Publication year - 2001
Publication title -
european journal of soil science
Language(s) - English
Resource type - Journals
SCImago Journal Rank - 1.244
H-Index - 111
eISSN - 1365-2389
pISSN - 1351-0754
DOI - 10.1046/j.1365-2389.2001.t01-1-00368.x
Subject(s) - sorption , ferricyanide , goethite , ferrocyanide , chemistry , ionic strength , inorganic chemistry , cyanide , desorption , adsorption , inner sphere electron transfer , hematite , precipitation , ion , mineralogy , organic chemistry , electrode , aqueous solution , physics , meteorology
Summary Iron‐cyanide complexes are present in soils on sites of former gas plants and coke ovens.
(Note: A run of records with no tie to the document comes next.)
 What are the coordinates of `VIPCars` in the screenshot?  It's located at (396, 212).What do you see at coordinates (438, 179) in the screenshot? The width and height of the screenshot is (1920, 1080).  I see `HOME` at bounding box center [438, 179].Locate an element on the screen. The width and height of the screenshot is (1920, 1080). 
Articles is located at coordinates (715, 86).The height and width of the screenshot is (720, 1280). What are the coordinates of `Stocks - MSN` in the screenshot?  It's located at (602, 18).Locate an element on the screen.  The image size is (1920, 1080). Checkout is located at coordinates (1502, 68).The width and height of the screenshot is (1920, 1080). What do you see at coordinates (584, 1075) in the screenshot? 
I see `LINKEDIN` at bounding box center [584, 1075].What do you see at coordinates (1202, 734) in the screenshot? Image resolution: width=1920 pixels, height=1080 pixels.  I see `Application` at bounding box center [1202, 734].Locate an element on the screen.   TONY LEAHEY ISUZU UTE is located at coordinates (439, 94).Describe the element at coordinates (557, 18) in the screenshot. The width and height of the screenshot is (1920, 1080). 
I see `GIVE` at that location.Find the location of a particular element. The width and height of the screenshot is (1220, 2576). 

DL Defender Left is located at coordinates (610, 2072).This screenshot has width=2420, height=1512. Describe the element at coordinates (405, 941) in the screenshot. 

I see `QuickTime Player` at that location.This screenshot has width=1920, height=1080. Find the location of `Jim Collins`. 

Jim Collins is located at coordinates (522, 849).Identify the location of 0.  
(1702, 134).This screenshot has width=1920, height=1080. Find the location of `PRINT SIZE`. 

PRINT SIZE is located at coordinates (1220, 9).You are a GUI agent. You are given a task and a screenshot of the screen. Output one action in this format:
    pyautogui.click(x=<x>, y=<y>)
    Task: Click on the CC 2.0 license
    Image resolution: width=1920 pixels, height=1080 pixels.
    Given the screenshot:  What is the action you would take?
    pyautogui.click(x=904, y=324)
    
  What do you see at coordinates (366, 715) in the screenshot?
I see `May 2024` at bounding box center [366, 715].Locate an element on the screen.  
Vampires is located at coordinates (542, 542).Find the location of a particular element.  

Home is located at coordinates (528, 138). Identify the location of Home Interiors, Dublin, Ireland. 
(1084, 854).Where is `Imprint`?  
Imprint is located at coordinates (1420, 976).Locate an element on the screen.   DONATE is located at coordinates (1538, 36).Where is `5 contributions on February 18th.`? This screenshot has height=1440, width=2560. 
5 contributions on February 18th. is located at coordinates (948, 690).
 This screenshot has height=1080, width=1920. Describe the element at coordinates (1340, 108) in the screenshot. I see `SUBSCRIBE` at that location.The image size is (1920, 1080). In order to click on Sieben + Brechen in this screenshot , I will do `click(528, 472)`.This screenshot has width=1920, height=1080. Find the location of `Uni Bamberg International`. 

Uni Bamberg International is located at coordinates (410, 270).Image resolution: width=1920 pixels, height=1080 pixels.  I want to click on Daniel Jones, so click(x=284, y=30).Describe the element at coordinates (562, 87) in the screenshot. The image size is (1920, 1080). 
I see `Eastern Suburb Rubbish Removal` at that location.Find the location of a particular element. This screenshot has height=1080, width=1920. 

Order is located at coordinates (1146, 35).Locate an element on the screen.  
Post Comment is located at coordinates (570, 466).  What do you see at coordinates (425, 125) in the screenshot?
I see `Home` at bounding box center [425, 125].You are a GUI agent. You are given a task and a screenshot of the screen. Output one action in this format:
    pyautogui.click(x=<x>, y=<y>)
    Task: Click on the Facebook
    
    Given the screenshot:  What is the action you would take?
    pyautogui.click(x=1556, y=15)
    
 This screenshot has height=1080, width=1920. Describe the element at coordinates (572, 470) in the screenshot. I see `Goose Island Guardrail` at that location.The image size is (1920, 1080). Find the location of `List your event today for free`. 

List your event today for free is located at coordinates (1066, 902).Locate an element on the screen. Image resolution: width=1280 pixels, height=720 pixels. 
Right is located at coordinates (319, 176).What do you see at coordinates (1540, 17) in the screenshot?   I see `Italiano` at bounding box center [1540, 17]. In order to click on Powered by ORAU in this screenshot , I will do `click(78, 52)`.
We have studied the sorption of the complexes ferricyanide, [Fe(CN) 6 ] 3– , and ferrocyanide, [Fe(CN) 6 ] 4– , on goethite in batch experiments, including the effects of concentration, time, ionic strength, pH, and the extent of reversibility. The sorption of ferricyanide showed features of both outer‐sphere and inner‐sphere complexation: its extent decreased with increasing pH; it depended on ionic strength; it was quickly and completely reversible; and it induced a change in surface electric potential. In contrast, sorption of ferrocyanide depended on pH to a lesser extent and was not affected by ionic strength at different pHs. The desorption was slower and incomplete. For ferrocyanide we conclude that sorption involves inner‐sphere complexation and precipitation of a Berlin‐Blue‐like phase on the goethite surface.